Rada Polityki Pieniężnej obniżyła w środę stopy procentowe o 0,75 pkt., w tym referencyjną do poziomu 6 proc. Według ekspertów obniżka stóp procentowych nie jest zaskoczeniem, choć jej skala jest większa niż przewidywał rynek.

Reklama

Tusk o obniżce stóp procentowych

Nie ulega wątpliwości, że prezes Glapiński podjął decyzję, która może się podobać kredytobiorcom i nieprzypadkowo podjął tę decyzję - i to w skali zaskakującej - na miesiąc przed wyborami. Po co mamy się oszukiwać, skoro wszyscy wiemy, dlaczego tak długo czekali, a teraz poszli na całość z obniżką stóp procentowych - ocenił na czwartkowej konferencji prasowej Tusk.

W jego ocenie obniżka stóp procentowych to jednak "bardzo ryzykowny krok" i jego efektem może być wciąż wysoka inflacja i drożyzna.
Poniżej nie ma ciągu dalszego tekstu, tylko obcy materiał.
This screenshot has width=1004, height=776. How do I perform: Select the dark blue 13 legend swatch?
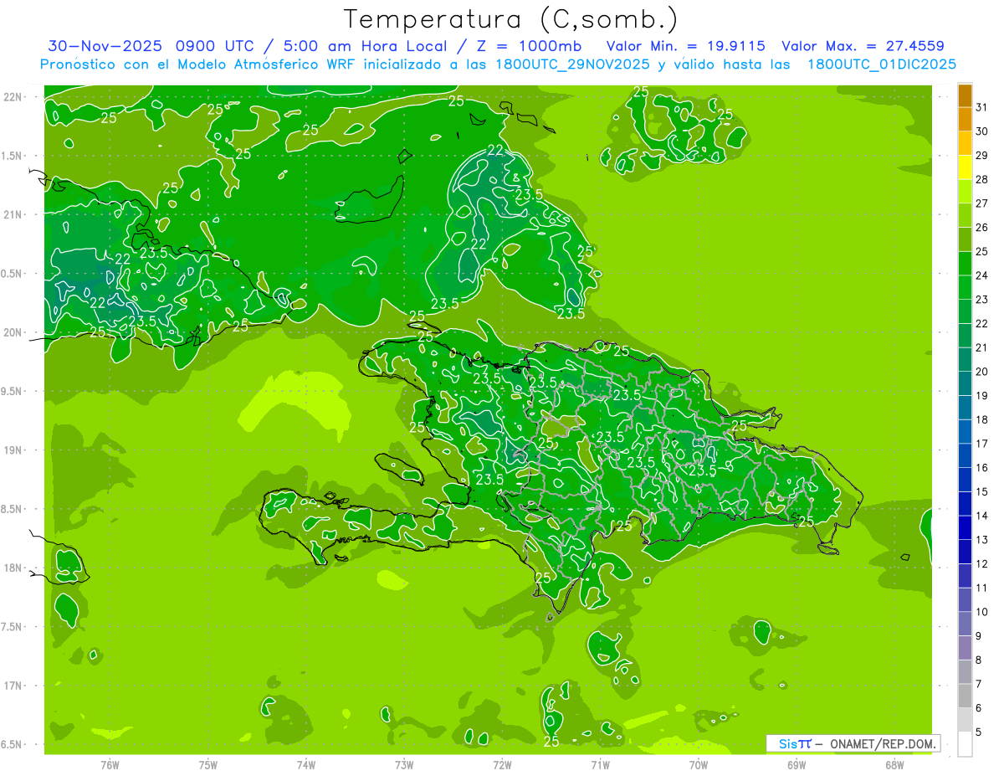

Zadaniem NBP, RPP i osobiście prezesa Glapińskiego jest walka z inflacją, walka z drożyzną i próba zbliżenia się choćby do tzw. celu inflacyjnego. My nie mamy dzisiaj wątpliwości, że Glapiński jest w pełni zaangażowany w politykę i w wybory. Mam nadzieję, że ludzie nie zapłacą za to zbyt wysokiej ceny w sklepach, ale wiele na to wskazuje, że konsekwencje tego będą proinflacyjne. Prawdopodobnie nadzieja Polaków, że drożyzna szybko zniknie ze sklepów, znowu została odsunięta w czasie - powiedział lider PO.